## Dataset extract

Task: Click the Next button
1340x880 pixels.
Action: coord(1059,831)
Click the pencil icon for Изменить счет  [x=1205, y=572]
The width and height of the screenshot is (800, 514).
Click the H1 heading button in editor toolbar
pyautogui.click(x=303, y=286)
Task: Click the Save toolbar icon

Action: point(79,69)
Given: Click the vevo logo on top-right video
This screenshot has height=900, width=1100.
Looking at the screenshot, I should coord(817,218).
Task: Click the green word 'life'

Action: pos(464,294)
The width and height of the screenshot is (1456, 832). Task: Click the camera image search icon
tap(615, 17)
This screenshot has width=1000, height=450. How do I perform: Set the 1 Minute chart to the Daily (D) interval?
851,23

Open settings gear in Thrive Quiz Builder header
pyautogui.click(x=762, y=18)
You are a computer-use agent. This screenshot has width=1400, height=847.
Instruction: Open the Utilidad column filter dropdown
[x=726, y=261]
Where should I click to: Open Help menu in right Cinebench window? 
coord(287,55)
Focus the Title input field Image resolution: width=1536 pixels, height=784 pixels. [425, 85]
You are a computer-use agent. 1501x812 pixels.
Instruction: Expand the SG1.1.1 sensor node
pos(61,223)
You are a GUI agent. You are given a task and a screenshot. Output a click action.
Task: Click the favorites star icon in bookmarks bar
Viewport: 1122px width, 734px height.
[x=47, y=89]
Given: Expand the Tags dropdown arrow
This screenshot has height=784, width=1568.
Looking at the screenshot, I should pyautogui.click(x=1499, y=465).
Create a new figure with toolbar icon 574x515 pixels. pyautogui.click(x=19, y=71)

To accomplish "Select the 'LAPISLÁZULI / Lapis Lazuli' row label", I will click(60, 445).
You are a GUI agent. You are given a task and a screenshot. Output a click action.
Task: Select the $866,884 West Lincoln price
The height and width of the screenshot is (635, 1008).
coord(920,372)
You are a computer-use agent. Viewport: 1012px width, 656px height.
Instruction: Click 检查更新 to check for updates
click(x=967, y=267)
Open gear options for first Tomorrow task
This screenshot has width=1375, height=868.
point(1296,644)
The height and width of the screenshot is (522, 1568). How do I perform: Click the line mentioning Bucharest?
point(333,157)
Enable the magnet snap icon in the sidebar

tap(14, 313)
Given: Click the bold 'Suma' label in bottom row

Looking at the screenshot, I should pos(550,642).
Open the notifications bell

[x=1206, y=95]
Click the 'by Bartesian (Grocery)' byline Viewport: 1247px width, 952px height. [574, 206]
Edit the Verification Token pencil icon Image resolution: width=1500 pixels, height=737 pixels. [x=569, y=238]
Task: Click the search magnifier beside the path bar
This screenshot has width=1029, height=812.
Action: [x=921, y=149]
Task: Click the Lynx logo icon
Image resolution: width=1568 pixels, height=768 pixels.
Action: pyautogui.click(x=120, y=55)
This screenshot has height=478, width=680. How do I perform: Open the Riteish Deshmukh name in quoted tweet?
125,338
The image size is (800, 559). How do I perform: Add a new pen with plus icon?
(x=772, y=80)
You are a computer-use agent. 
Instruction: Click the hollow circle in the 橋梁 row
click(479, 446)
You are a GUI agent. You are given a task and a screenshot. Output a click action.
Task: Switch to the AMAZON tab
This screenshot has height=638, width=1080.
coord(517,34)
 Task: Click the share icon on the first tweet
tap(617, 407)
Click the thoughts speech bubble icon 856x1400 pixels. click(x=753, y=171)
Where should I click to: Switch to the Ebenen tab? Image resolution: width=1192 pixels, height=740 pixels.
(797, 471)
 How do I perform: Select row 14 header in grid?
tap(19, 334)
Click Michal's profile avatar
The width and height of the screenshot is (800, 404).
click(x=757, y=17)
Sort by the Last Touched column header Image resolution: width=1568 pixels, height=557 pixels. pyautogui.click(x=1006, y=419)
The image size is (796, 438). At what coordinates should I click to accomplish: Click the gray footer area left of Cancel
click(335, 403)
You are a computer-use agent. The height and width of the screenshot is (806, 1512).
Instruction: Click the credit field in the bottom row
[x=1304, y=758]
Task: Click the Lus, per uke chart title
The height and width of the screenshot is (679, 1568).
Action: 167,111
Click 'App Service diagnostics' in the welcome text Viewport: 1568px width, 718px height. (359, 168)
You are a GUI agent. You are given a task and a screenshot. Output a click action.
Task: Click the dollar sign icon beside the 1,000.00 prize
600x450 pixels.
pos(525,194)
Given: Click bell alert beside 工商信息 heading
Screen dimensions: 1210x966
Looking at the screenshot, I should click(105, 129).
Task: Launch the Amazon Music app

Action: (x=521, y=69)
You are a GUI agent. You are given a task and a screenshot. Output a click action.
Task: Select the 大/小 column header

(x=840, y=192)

## What you will do
Lines in the listing above that contain the word "beside" must be copied; leave out the rest.

## Answer area
Task: Click the search magnifier beside the path bar
Task: Click the dollar sign icon beside the 1,000.00 prize
Given: Click bell alert beside 工商信息 heading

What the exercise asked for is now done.